═══ Data for the task ═══

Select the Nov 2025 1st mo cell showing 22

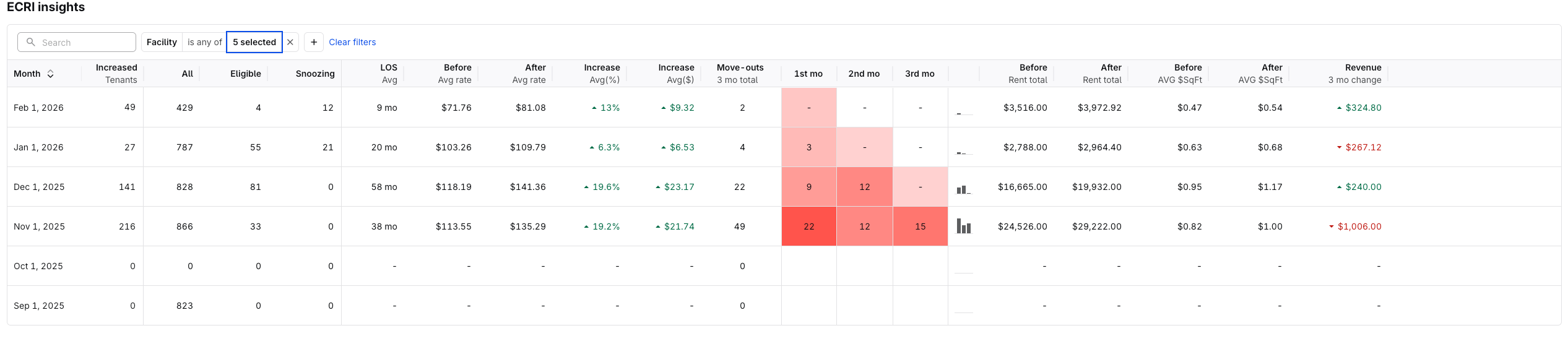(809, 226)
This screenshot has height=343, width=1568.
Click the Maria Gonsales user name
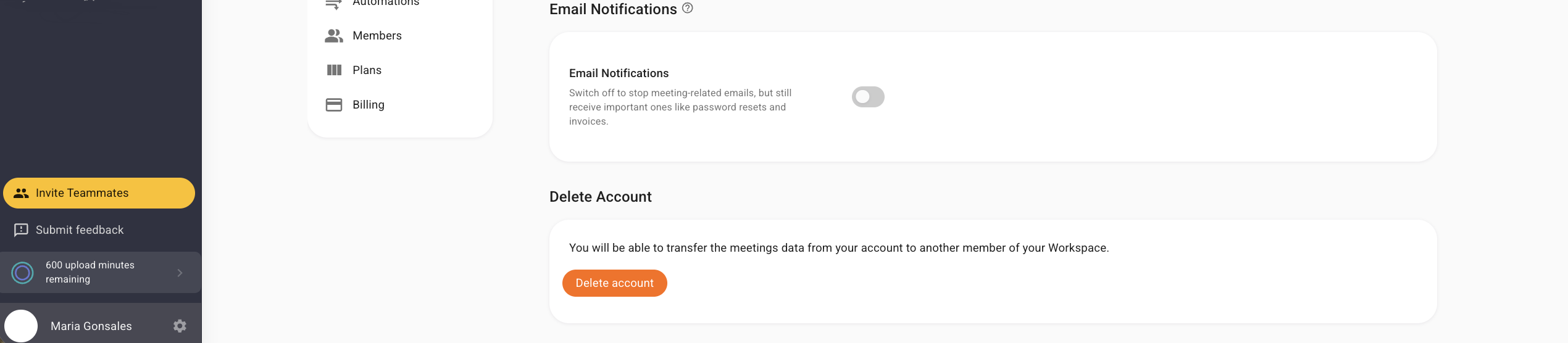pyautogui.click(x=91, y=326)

═══
═══ Data for the task ═══

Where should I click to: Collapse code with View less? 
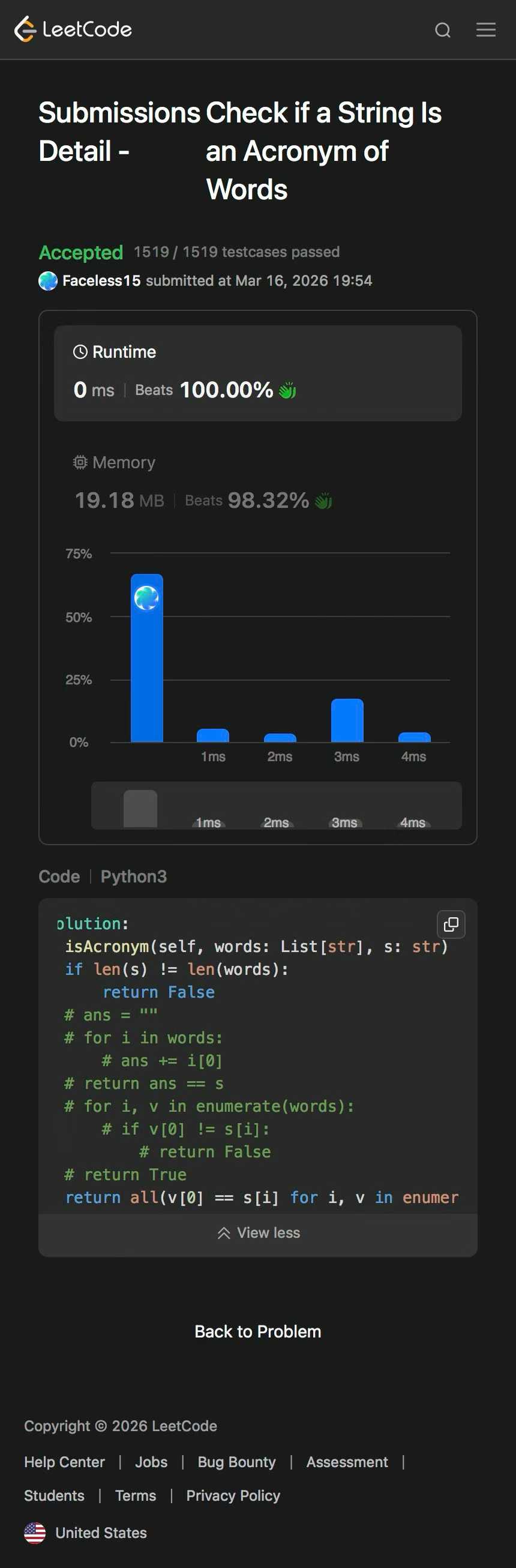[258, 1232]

═══

[Request] Copy the records from the line with "Where should I" up to and including the line with "[258, 1232]", leaving out the pictures.

[Completed task]
Where should I click to: Collapse code with View less? 
[258, 1232]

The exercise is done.